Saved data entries
__________
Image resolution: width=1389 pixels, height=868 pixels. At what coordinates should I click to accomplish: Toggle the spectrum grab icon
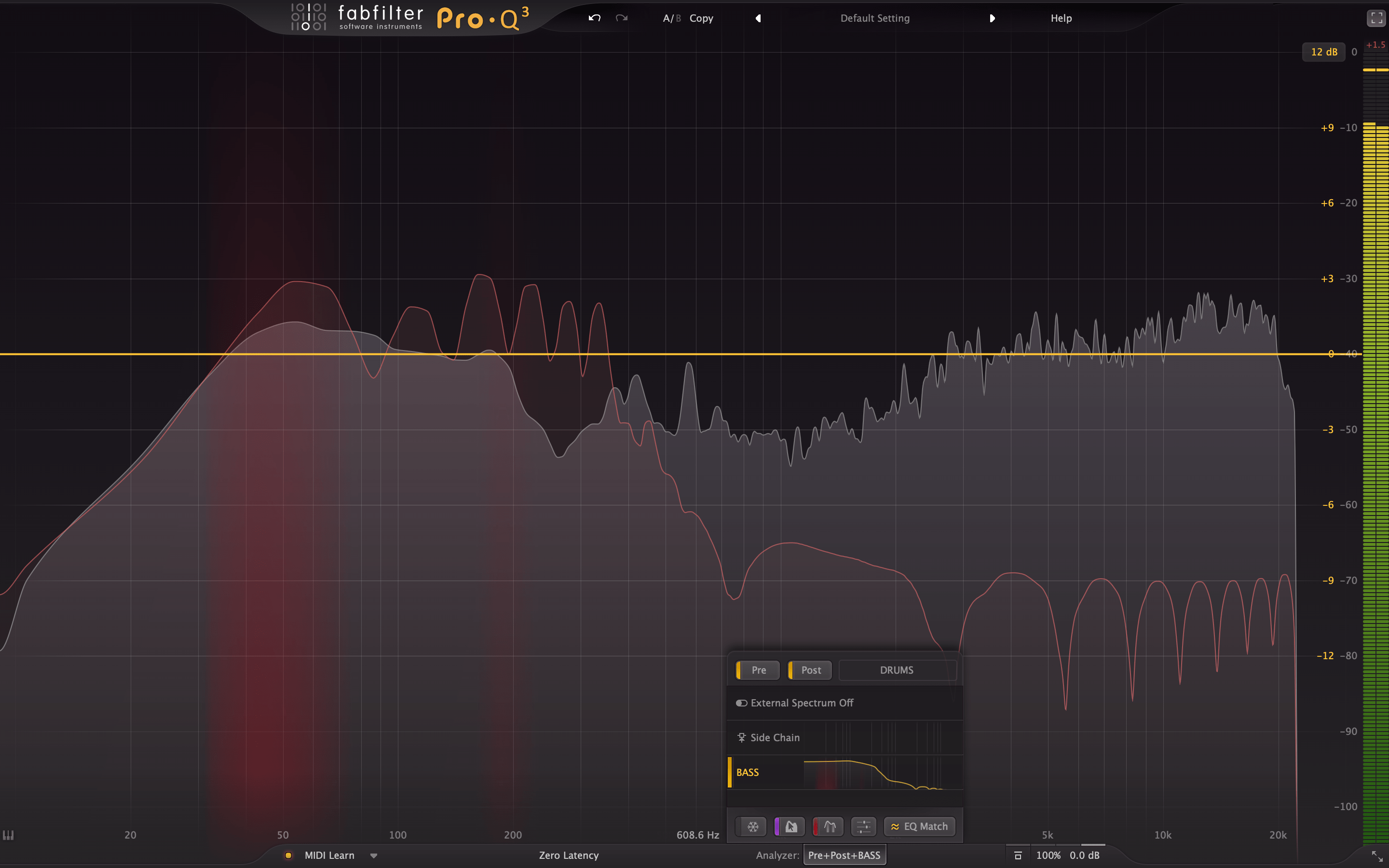point(790,827)
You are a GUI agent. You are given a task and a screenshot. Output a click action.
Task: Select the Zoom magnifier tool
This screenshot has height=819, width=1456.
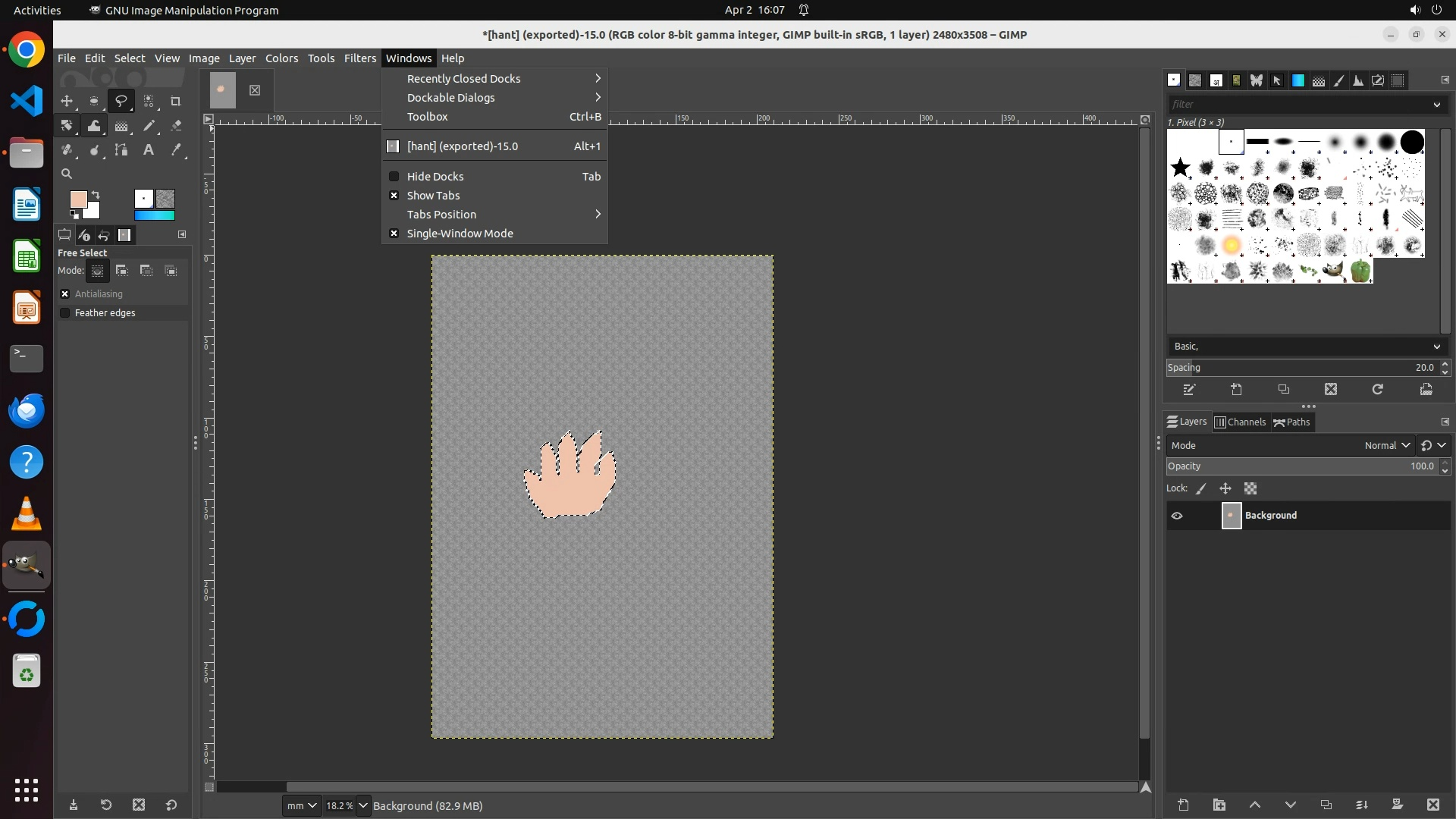point(67,174)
__________
* _EXERCISE PROMPT_
Extract the text of all the records above verbatim, excluding pictures.

* _TASK RESULT_
Image resolution: width=1389 pixels, height=868 pixels. At what coordinates should I click to accomplish: Toggle the spectrum grab icon
point(790,827)
You are a GUI agent. You are given a task and a screenshot. Output a click action.
Task: Select the Zoom magnifier tool
This screenshot has height=819, width=1456.
point(67,174)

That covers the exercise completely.